For over a decade, oil and gas executives and the policy makers who support them have repeated a single bold claim: there has never been a single documented case where fracking contaminated groundwater.
But a blockbuster investigative report by the Associated Press offered up new evidence earlier this month that the shale industry’s keystone environmental claim is simply not true.
Multiple states confirmed that drilling and fracking contaminated groundwater supplies, the investigation found. There have been thousands of complaints from people living near drilling over the past decade, the AP reported, and three out of the four states from which the AP obtained documents confirmed multiple instances where oil and gas companies contaminated groundwater.

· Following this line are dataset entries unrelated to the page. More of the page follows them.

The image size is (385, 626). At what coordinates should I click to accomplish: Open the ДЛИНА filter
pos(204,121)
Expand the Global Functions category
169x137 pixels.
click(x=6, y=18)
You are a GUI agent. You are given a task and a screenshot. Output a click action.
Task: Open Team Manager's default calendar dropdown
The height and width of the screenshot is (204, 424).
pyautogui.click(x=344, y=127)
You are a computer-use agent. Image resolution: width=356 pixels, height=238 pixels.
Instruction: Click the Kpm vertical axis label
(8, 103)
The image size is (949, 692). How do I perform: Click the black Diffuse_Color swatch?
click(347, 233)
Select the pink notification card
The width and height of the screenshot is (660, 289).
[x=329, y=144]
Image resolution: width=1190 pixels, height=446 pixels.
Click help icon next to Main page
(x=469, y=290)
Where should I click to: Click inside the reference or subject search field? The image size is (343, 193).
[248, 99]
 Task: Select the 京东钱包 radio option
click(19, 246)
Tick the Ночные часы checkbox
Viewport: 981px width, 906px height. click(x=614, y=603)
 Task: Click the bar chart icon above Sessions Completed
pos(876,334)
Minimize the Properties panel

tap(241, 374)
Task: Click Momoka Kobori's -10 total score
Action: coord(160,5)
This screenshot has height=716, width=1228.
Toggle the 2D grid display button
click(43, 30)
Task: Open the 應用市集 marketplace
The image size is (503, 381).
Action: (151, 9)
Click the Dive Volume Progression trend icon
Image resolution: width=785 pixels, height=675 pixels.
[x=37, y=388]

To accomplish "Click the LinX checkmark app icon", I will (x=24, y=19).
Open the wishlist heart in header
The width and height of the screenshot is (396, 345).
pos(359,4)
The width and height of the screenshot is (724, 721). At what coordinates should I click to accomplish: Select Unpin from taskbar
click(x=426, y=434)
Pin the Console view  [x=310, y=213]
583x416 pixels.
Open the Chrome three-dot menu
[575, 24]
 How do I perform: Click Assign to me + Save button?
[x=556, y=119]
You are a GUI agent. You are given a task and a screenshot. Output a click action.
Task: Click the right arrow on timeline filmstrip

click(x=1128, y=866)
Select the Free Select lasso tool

Out of the four states the AP obtained documents from, only Texas reported no confirmed oil and gas-related groundwater contamination. But one high-profile incident in Texas has again come under scrutiny, as a report quietly released by the Obama administration on Christmas Eve has called the adequacy of the state’s investigation into question.
On Monday, over 200 environmental groups called on President Obama to reopen the federal investigations into that case and others in Pennsylvania and in Wyoming, and to personally meet with people whose drinking water supplies have been polluted.
“The previously closed EPA investigation into these matters must be re-opened,” said the letter, sent the day before Mr. Obama’s State of the Union address. “These three are among a growing number of cases of water contamination linked to drilling and fracking, and a significant and rapidly growing body of scientific evidence showing the harms drilling and fracking pose to public health and the environment.”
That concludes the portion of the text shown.